What lines in the data hold the string "scrollbar"? Show them.

++++ Material supplied

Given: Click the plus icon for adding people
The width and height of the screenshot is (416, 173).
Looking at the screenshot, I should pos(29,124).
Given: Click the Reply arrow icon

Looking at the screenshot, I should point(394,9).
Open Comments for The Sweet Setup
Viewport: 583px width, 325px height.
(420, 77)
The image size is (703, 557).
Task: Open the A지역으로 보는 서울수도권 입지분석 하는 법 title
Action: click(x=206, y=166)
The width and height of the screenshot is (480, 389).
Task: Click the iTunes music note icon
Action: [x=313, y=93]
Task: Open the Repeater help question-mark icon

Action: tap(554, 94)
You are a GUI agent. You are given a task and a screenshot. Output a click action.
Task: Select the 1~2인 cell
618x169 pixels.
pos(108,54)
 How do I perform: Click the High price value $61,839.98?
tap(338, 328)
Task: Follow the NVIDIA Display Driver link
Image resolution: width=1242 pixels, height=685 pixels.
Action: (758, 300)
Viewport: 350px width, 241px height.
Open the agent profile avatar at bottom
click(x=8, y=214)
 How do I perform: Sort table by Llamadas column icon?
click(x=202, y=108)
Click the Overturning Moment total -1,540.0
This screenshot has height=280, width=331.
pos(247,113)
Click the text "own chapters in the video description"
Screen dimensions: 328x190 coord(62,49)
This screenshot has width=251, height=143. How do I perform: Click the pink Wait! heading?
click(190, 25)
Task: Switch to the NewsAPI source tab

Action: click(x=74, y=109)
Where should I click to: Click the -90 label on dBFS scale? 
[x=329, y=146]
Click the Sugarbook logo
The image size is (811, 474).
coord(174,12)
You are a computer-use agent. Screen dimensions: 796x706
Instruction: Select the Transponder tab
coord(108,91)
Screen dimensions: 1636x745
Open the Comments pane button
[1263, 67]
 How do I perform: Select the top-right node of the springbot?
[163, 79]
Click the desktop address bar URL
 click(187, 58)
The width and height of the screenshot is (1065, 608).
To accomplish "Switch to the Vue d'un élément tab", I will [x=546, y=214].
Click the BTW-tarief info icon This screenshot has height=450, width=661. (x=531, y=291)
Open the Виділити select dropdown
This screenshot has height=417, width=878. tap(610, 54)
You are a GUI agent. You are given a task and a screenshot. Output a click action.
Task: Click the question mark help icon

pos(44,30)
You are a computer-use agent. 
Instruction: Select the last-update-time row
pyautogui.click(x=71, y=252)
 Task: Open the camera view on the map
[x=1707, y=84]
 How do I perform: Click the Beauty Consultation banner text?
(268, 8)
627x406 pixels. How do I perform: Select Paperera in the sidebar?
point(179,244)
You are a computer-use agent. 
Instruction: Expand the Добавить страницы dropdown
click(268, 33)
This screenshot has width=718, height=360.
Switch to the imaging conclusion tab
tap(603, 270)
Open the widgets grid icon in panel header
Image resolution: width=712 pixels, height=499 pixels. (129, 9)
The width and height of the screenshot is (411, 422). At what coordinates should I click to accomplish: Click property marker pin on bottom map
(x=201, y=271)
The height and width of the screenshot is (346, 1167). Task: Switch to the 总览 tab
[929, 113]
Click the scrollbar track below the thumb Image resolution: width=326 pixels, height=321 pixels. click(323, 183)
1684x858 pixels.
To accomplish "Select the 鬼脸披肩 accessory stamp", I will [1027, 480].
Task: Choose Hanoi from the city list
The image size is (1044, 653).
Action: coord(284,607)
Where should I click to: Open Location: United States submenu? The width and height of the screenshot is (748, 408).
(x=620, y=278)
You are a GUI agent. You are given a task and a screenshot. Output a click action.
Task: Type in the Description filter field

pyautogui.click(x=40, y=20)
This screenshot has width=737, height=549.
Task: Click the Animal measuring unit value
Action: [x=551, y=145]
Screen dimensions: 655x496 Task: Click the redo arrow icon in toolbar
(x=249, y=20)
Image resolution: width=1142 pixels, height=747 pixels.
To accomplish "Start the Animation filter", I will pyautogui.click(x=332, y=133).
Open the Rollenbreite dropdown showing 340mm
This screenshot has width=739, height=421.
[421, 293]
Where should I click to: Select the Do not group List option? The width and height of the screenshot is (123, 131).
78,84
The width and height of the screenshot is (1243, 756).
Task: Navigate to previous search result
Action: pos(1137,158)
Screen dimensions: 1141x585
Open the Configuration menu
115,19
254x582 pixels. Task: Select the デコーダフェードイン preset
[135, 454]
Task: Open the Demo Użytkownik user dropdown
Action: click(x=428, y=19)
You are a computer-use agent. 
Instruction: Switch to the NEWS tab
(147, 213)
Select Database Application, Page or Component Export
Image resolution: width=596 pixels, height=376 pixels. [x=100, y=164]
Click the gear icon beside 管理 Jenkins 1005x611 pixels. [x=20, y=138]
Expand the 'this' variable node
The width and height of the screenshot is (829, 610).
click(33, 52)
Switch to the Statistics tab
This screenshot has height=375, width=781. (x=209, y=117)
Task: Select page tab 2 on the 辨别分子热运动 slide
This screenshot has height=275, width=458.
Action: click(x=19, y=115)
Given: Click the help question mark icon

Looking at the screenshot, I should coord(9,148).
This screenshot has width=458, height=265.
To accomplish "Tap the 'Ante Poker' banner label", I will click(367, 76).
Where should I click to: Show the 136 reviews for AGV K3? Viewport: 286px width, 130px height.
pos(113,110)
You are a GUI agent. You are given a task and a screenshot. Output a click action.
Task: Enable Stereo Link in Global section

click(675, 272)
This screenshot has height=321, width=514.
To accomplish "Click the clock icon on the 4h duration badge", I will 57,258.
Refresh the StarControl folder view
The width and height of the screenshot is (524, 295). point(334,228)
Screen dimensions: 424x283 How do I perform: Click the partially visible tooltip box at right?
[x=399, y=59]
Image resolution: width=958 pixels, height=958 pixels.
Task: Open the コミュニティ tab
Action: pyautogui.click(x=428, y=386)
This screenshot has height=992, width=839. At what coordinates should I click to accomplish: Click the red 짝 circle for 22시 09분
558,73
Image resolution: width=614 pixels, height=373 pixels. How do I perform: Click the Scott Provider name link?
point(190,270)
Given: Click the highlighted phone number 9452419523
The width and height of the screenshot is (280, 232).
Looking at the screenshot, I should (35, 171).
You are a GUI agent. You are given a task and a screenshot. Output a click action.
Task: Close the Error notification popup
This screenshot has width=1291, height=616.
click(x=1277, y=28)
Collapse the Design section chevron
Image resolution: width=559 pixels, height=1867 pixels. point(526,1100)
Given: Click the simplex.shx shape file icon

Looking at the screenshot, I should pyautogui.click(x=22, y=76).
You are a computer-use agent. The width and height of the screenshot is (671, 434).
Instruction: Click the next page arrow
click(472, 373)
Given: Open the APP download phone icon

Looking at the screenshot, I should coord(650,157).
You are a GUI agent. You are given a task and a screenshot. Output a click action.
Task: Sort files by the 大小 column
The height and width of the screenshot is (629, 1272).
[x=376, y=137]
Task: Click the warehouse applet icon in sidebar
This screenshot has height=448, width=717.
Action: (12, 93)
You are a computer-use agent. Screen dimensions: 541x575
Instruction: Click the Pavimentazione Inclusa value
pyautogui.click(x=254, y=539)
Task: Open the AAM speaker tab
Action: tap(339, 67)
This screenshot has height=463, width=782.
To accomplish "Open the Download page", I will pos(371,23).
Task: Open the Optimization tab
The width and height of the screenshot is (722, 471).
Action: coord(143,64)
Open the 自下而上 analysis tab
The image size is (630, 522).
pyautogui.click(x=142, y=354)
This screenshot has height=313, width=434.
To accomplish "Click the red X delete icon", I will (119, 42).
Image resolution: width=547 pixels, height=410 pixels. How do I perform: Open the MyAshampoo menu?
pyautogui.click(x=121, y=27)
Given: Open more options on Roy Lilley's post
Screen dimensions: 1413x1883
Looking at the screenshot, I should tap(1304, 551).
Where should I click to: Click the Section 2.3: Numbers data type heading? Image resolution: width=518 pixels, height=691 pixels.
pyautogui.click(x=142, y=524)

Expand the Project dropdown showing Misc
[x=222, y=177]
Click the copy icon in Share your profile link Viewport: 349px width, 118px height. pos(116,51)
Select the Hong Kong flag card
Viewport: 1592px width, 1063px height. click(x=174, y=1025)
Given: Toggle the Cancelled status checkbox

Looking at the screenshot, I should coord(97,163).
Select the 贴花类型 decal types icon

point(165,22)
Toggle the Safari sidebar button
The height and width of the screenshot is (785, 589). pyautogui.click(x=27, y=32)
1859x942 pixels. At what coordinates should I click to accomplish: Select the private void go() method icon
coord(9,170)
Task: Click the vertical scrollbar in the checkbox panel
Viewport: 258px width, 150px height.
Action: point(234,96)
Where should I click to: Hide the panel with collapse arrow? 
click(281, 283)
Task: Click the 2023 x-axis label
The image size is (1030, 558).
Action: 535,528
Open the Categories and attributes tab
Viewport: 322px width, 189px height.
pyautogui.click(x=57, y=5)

++++++++

Answer space:
Click the scrollbar track below the thumb Image resolution: width=326 pixels, height=321 pixels. click(323, 183)
Task: Click the vertical scrollbar in the checkbox panel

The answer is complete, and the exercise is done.